The neck is a particularly critical region to sustain penetrating injuries, due to the close approximation of the trachea, esophagus, blood vessels, and the spinal cord. In our study, the mortality was associated with initial SBP at the hospital, GCS, transfusion, and AIS of the neck. Early volume resuscitation is considered essential for penetrating neck injury patients. Aggressive fluid therapy, during transfer to the hospital and in the field, would help the patient, even if the damage is severe.
The initial evaluation of a trauma patient begins with the “ABC’s” of trauma management: establish a secure airway, breathing/respiration, and volume resuscitation [3, 8, 9]. For our study, the mortality was associated with initial SBP at the hospital, GCS, and transfusion (Table 5). When SBP is low, transfusion is performed and the GCS would be low. The GCS was developed for monitoring postoperative craniotomy patients, and was subsequently applied as a means for overall physiological derangement in trauma field. Therefore, SBP is considered to be the most important factor. Additionally, the main cause of mortality was hypovolemia due to bleeding. Therefore, volume resuscitation is as important as airway management and respiration. The combined use of SBP and motor GCS is effective at predicting patient survival [10].
As the ISS is a severity scale derived from the anatomical based scale, the ISS is the sum of the squares of the highest AIS in each of the three most severely injured ISS body regions. So, both AIS and ISS do not reflect the physiologic state of traumatic victims. However, in this study, mortality is related to AIS of the neck.

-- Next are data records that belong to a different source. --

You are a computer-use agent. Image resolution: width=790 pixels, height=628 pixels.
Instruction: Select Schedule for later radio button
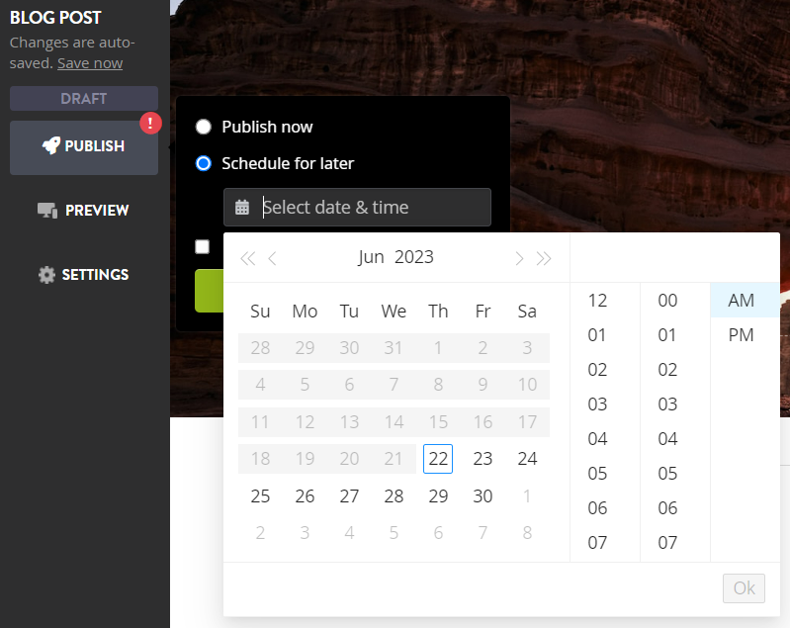(204, 163)
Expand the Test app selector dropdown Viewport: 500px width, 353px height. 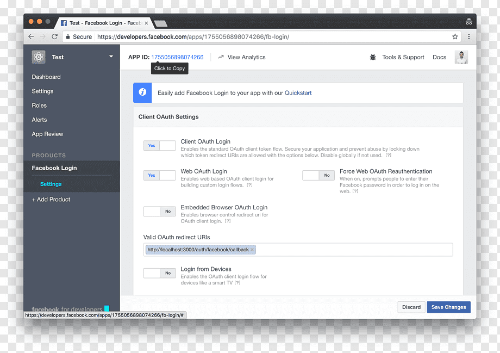[111, 57]
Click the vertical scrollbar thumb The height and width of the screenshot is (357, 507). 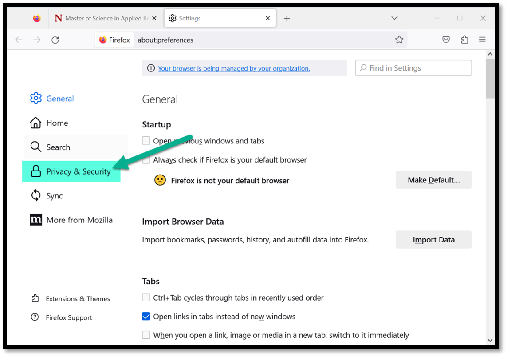(x=490, y=79)
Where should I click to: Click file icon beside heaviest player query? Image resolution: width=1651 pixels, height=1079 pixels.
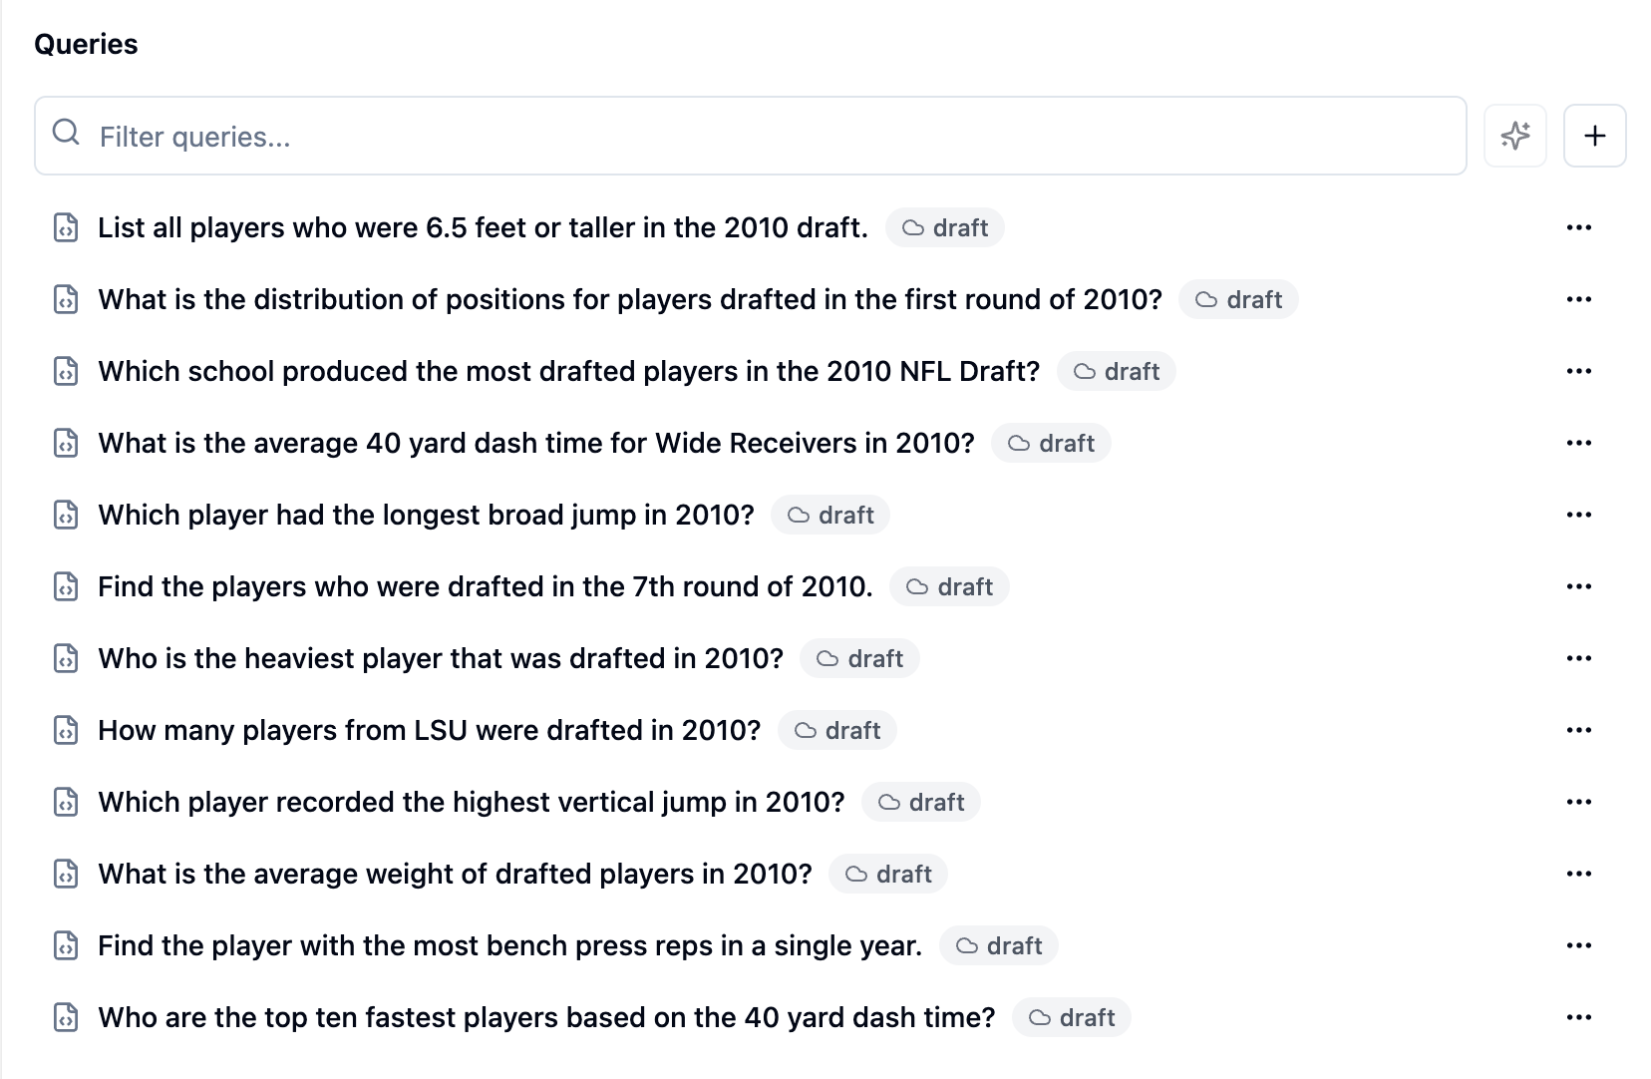pos(66,658)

The platysma is a thin muscular sheet, which surrounds the superficial fascia of the neck. It determines whether a penetrating wound of the neck is superficial or deep [11]. The potential for injury to a vital organ exists when this structure is penetrated. If the platysma is penetrated in the initial survey, an active surgical intervention is required [11]. The standard management is immediate surgical exploration for patients who present with signs and symptoms of shock and continuous hemorrhage from the neck wound [3]. However, all patients with active bleeding, expanding hematoma, shock, massive subcutaneous emphysema, or significant airway compromise are admitted directly to the operating room and are surgically explored, regardless of the zone of injury [3, 8]. Also, particular importance should be placed on the airway, because bleeding within the tight compartmentalized spaces of the neck may appear quiescent externally, yet cause progressive airway compromise and eventual complete obstruction [8]. In this study, 22 patients presented with platysma penetration; significant airway or vascular injury was found in 11 patients (Table 2). Mandatory surgical exploration was once warranted, if platysma penetration was present. Today, mandatory surgical exploration for all injuries that penetrate the platysma is no longer practiced [3]. Nonetheless, mandatory exploration of all neck wounds may be the best policy in an environment in which routine serial examinations are not possible [5].

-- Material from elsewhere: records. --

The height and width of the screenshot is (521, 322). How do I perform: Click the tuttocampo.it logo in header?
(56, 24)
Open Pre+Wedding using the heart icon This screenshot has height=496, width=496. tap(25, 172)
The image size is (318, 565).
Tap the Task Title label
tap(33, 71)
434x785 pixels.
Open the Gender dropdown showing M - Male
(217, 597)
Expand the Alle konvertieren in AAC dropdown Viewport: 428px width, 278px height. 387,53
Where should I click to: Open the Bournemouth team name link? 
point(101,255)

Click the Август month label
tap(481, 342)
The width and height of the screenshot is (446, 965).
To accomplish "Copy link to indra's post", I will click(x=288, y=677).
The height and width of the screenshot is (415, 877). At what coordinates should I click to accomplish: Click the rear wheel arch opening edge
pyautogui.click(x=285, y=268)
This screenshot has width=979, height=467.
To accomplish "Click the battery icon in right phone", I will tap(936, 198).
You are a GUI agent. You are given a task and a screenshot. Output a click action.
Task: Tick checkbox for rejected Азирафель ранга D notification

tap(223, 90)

CTA is generally considered the initial diagnostic method to evaluate the injured organs in penetrating neck trauma [3]. Comprehensive physical examination with CTA is adequate for identifying and excluding vascular and aerodigestive injury due to penetrating neck trauma [12]. In this study, all patients with stable vital signs were taken for a CTA. We determined the surgical strategy from this CTA. As the accuracy of the CTA increases, with careful clinical evaluation to diagnose critical structures damage, surgical intervention or observation is performed safely and carefully [1]. In a trauma center with experienced staff, the frequency of operations for penetrating neck wounds without structural injuries can be minimized by selective neck exploration [13, 14].

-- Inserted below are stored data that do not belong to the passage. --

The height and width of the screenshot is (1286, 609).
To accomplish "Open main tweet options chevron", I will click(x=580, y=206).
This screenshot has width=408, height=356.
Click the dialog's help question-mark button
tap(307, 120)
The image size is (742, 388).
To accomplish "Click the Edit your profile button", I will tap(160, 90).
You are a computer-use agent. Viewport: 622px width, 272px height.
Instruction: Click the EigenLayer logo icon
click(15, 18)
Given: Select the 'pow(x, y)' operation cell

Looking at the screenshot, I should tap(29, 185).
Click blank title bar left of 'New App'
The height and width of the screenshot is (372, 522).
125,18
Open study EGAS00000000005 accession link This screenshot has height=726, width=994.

In this study, 6183 patients visited our hospital over a three year period. Thirty-two patients presented with penetrating neck injury. Five patients died. Although penetrating neck injury was estimated as 10% of all trauma patients, the overall mortality rates were estimated at between 3–6%, most commonly as a result of injury to vascular structures, causing hemorrhage [2, 3, 4]. The results of this study seem to be similar to those of previous studies. There are many important structures in the neck. Therefore, it seems that the AIS of the neck is more related to damage than the ISS. And early “ABC’s” is very important. The neck is a particularly critical region to sustain penetrating injuries, due to the close approximation of the trachea, esophagus, blood vessels, and the spinal cord.